Os dados revelam oscilações na produção cirúrgica, lacunas no controle de informações contábeis e readequações na estrutura administrativa do organismo regional.
A execução de cirurgias de catarata, um dos principais serviços demandados pela população dos municípios consorciados, apresentou retração acentuada.
Em 2024, o consórcio contabilizou 2.302 procedimentos. Em 2025, o número subiu para 4.178.
No primeiro semestre de 2026, porém, foram regis-tradas 431 cirurgias, restando 204 pacientes na fila de espera até 29 de junho de 2026.
Segundo o documento, a paralisação temporária ocorreu por mudanças nas diretrizes de financiamento do Ministério da Saúde e necessidade de capacitação técnica da equipe em Belo Horizonte, realizada em maio de 2026.
O credenciamento para a retomada dos serviços foi publicado em 22 de junho de 2026. No aspecto financeiro, os repasses somaram R$ 1.820.225,63 em 2024, R$ 3.491.840, 33 em 2025 e R$ 2.226.830,74 em 2026, originados do Ministério da Saúde, da Secretaria de Estado de Saúde e das prefeituras consorciadas.
Questionada sobre o montante específico gasto exclusivamente em procedimentos oftalmológicos nos últimos três anos, a entidade declarou impossibilidade de fornecer os dados no momento, alegando transição de sistemas informatizados e ausência de dados consolidados da gestão anterior.
No âmbito da gestão de pessoal, a instituição opera com 22 servidores. O relatório aponta desvios pontuais de função, como o acompanhamento do serviço de glaucoma por uma ocupante do cargo de vigia para cobrir vacância de pessoal, além do cumprimento de jornada diferenciada por uma auxiliar administrativa em virtude de estágio acadêmico, com compensação aos sábados.
A fiscalização de horário é feita por ponto eletrônico.
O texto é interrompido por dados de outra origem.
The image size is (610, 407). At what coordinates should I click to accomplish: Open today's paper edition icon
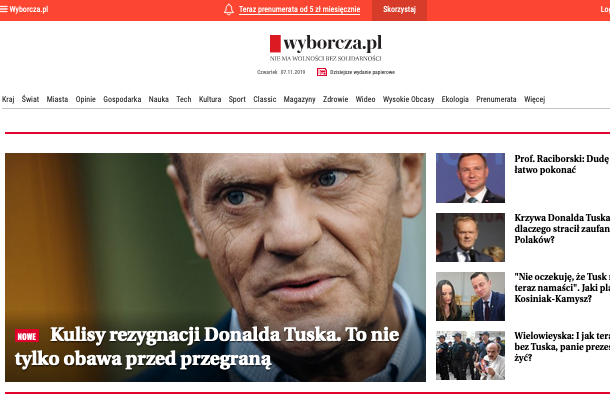(322, 72)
A administração atual, que assumiu em agosto de 2025, relatou medidas de reorganização, como a revisão da tabela de valores de procedimentos, que resultou em redução média de 10% nas tarifas, a criação de um Conselho Técnico com secretários municipais de saúde, o fim de gratificações que atingiam 80% dos salários, a extinção de cargos comissionados e a separação de contas bancárias por fonte de receita a partir de janeiro de 2026.
A interrupção temporária de tratamentos essenciais e a incapacidade temporária de mapear custos passados evidenciam a necessidade de aprimoramento contínuo na governança do consórcio.